Ephemeral PVC provisioning slow. Pod sits in Pending while the
CSI provisioner allocates. Cluster-autoscaler + WaitForFirstConsumer
storage class are the usual cause. The job’s start_time is stamped
when the task container starts, not when the pod is scheduled — so
slow provisioning shows up as queue time in run timing.
Housekeeper restarts. Pod has restartPolicy: Never in both
modes, so this doesn’t happen — if the task container terminates the
pod runs out of work and is cleaned up. The housekeeper only exists
to keep the pod alive for the post-task exec window.
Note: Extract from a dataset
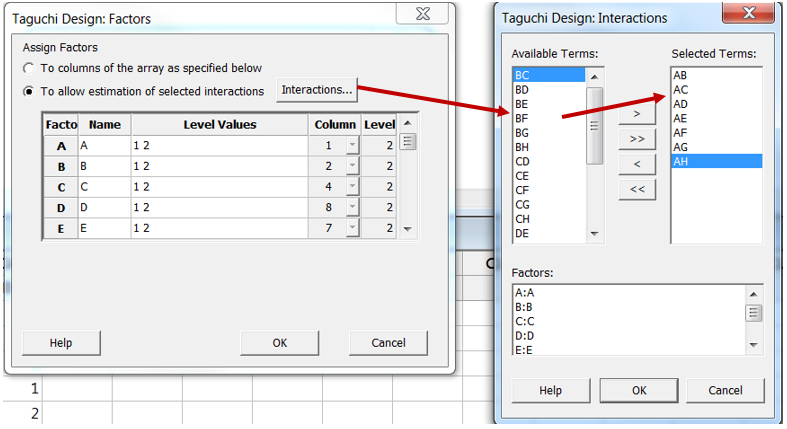Click the '>>' move-all-right button
The image size is (787, 429).
tap(637, 139)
Secret limit. JobAssignment serialisation includes pre-signed
URLs for artefact downloads and cache fetches. The agent enforces a
~950 KiB cap on the serialised proto; a job that exceeds it (very
large needs_artifacts lists or hundreds of cache entries) fails
fast at dispatch with a clear error. Split the work into smaller
jobs if you hit this.
Migration tips
- Before flipping
ReadWriteMany → ReadWriteOncein production, validate in a staging namespace with one real pipeline. Artefact upload + cache restore are the operations whose timing changes most. - If you depended on workspace state surviving between jobs of the
same agent (rare — most pipelines use artefacts/caches for this),
refactor the pipeline to declare the dependency explicitly via
needs_artifacts:orcache:before migrating. - The ephemeral PVC lifetime is the pod’s lifetime. If a job pod is
force-deleted, the PVC goes with it. No risk of leaked PVCs unless
the CSI controller is wedged — then you’ll see them with
kubectl get pvc -l gocdnext.io/managed-by=agent.